Seçilmiş Bölüm
####

EKREM DUMANLI / ZAMAN
Medya, asker merakına makul bir gerekçe bulmadıkça...
Ağustos dönemine dair haber ve yorumları dikkatle inceleyen herkes, Türk basınının ruh anatomisini kıskıvrak yakalayabilir.
Askerî atamalar nedeniyle ileri sürülen iddialar ve ortaya konulan düşünceler, olabildiğince şuuraltı birikimlerini de deşifre ediyor çünkü. Kimin ne dediği kadar, ne demek istediği de anlam kazanıyor. Telepatik mesajlar, ağustos sıcağı yaklaştıkça yakayı bağrı açmak zorunda kalıyor. Dünya medyasının aksine, bizde basın, askerî atamalar ile yakından ilgili hisseder kendini. Buna cevap bulmak hiç de kolay gözükmüyor. Ancak kısa bir zaman diliminde yazılan bazı köşe yazılarını bir kenara ayırıyor, herkesi düşünmeye davet ediyorum.
İngiliz medyası, Erman Toroğlu’nu Ron Atkinson’a benzetti. The Guardian Gazetesi’nin böyle bir benzetme yapması boşuna değil. Atkinson da sivri dilli bir adamdı ve yaptığı gaflar sayesinde şöhrete kavuşmuştu. Toroğlu’nun spor yorumları sırasında yaptığı gafların haddi hesabı yok. Son hatırladığım, Galatasaraylı Ümit Karan’ın evlendiği güne dair yaptığı nahoş göndermeydi. Her neyse. “Erman hoca”, konuştukça coşan bir tip; nitekim son “coşkulu yorumunda” Genelkurmay Başkanı Orgeneral Hilmi Özkök’ü eleştirmiş, “Ben kodu mu oturtan genelkurmay başkanı isterim.” demişti. Hürriyet’in cumartesi nüshasında Özkök Paşa, manidar bir cevap vermiş ve demiş ki; “Herkes hak ettiği komutanı özler”. Çok kısa, çok veciz, çok anlamlı...
Medyanın asker duruşu sorunlu...

####

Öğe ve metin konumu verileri
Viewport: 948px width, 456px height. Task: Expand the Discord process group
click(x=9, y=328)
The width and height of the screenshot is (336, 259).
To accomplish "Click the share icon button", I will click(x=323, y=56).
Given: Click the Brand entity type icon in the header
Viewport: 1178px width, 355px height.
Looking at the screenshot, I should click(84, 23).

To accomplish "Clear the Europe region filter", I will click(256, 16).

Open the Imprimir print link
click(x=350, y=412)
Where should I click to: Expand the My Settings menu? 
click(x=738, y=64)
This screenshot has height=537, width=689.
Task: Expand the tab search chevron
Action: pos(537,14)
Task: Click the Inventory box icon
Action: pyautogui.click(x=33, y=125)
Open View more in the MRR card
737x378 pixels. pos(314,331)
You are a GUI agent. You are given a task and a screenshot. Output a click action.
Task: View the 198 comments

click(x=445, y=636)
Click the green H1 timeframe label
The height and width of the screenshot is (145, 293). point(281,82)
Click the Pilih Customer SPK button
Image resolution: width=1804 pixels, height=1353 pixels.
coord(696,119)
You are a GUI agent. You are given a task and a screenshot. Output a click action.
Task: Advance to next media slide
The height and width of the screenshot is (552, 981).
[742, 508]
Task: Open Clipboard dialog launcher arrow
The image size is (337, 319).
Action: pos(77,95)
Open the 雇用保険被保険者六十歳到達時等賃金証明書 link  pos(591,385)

####

Yapılacak İş
Basının askerî atamalara gösterdiği ilgiyi ele alan köşe yazısının sonraki bölümünü, son cümlesinden sonra gelecek biçimde yazın. Bu kayıtlar başka bir kaynaktan alınmıştır.

Yanıt
Zaten Türk basınından da benzer bir tepki gelmişti. Mesela Can Dündar, “İnşallah komutanlarda Toroğlu kompleksi olmaz” başlığıyla kaleme aldığı (12 Ağustos) yazısında, “Terörle kararlı mücadele etmek, demokrat olmak birbirine zıt kavramlar değil. Devleti terör örgütünden ayıran da bu zaten; çağdaş devlet kendini koruyabilecek reflekse sahip ve demokrat bir yapı olmak zorundadır.” diyordu. Dündar’dan birkaç gün önce yine Milliyet’te Semih İdiz (8 Ağustos), “Hilmi Paşa’ya dönük ‘fazla demokrat, fazla beyefendi’ eleştirisi epeydir ortada dolaşıyor. Bu vasıfların herhalde bir tek Türkiye’de eleştiri konusu olması mümkün. Ancak bunun Türk Silahlı Kuvvetleri açısından ne denli mantıksız bir yaklaşım olduğu pek düşünülmüyor. Ordumuzda yükselmenin temel vasıflarından biri de dünyayı kavrayarak, ona göre hareket etmektir.” diyor ve şaşkınlığını ifade ediyordu.
“Gaf”ın oluşturduğu imaj yıpranması dış dünyadan da hissedilince mesele başka bir hal alıyor. Dünya markası sayılan The Guardian, Toroğlu’ndan südur eden veciz yorumu (!) aktarırken bakın nasıl bir yorum yapmış: “Bu eski moda otoriterlik yanlısı ifadeler, AB’nin de teşvikiyle ordunun üzerinde sivil kontrolün sağlandığı bir döneme denk geldi.” Oldu mu şimdi? Sen kalkıp uluorta, “Ben çok demokrat genelkurmay başkanı istemiyorum. Benim genelkurmay başkanım yumruğunu masaya vuracak.” dersen, The Guardian gazetesi de bu sözlerin “milliyetçi sağ kanat” tarafından büyük ölçüde paylaşıldığını söyler. Neyse ki Guardian, Milliyet spor yazarı Mehmet Demirkol’un, “Demokrat olmanın insanların ölmesi ve yaralanması ile ne gibi bağlantısı olabilir? Toroğlu bir kez daha haddini aştı, söylenen bir cümle kuş gribi kadar tahrip edici ise söylediğiniz cümleye bir kez daha dikkat etmelisiniz.” dediğini de aktardı.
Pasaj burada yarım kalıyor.